* **Selection**
((

PHRASE IT TILL YOU MAKE IT…
A soupy mix of truths and insights that I have used in my work over the years, detached from client, context and strategy.
Money seems like maths: numbers, logic, calculation.
In reality, money is imagination. It’s vision. You shape it, play with it, nurture it, craft it.
Football’s obsession with "real" fans is ridiculous. Faraway supporters are called fake, absurd.
But who decides what passion looks like? We don’t dictate how people fall in love, so why should football be any different?
Winning in football is fleeting and transactional: players chase trophies and transfers with a ‘win now’ mindset. Yet in other sports, loyalty builds dynasties, creates enduring stories, and makes victory that much sweeter.
Society tells mothers they’re born with “maternal instincts.”
But no one has a clue what they’re doing when they bring a baby home for the first time.
When someone you’ve just met calls something their "guilty pleasure," they’re not confessing. They’re testing you: "Do you like this thing too, the one we’re not supposed to admit liking?"
One person’s soul-sucking job is another’s geekdom.
People accept that human error causes road accidents – yet somehow, they believe they're immune.

))

* **Short task a**
Count the lines in the entries below that contain the string "Switch". How many are there? Reply with the number only.

* **Material shown**
((

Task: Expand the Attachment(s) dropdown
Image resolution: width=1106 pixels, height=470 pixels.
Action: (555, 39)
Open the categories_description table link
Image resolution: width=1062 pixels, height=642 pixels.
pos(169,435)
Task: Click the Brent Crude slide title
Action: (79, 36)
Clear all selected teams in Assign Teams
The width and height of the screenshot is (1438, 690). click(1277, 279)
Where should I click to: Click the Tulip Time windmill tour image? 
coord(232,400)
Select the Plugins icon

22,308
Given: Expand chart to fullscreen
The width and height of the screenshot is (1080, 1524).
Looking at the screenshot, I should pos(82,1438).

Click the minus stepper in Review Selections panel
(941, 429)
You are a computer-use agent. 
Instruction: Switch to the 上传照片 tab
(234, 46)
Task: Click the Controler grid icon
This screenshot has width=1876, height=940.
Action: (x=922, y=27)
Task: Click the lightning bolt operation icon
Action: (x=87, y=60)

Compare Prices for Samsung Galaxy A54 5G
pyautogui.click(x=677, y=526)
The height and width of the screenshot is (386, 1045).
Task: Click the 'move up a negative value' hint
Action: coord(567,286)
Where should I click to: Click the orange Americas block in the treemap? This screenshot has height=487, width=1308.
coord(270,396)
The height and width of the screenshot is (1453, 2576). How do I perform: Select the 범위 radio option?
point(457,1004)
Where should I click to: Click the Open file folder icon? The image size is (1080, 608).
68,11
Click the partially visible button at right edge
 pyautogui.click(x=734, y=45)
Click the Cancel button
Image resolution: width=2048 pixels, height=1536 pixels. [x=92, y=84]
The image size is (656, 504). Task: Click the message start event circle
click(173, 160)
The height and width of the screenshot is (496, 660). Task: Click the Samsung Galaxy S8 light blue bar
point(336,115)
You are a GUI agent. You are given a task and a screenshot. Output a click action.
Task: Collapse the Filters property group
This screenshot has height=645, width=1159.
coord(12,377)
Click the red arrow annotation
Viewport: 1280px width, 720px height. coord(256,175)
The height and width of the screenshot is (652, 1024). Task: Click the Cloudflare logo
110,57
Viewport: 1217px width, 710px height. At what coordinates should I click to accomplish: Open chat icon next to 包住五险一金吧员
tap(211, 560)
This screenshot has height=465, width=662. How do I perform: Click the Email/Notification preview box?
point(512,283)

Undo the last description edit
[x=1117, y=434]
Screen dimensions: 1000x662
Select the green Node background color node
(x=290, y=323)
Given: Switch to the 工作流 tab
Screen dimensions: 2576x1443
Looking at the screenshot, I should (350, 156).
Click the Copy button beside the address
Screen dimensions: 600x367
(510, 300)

))

* **Short task b**
Can you write out the sayings above word for word, everything from "PHRASE IT TILL" down to "called fake, absurd."?

* **Exercise output a**
2

* **Exercise output b**
PHRASE IT TILL YOU MAKE IT…
A soupy mix of truths and insights that I have used in my work over the years, detached from client, context and strategy.
Money seems like maths: numbers, logic, calculation.
In reality, money is imagination. It’s vision. You shape it, play with it, nurture it, craft it.
Football’s obsession with "real" fans is ridiculous. Faraway supporters are called fake, absurd.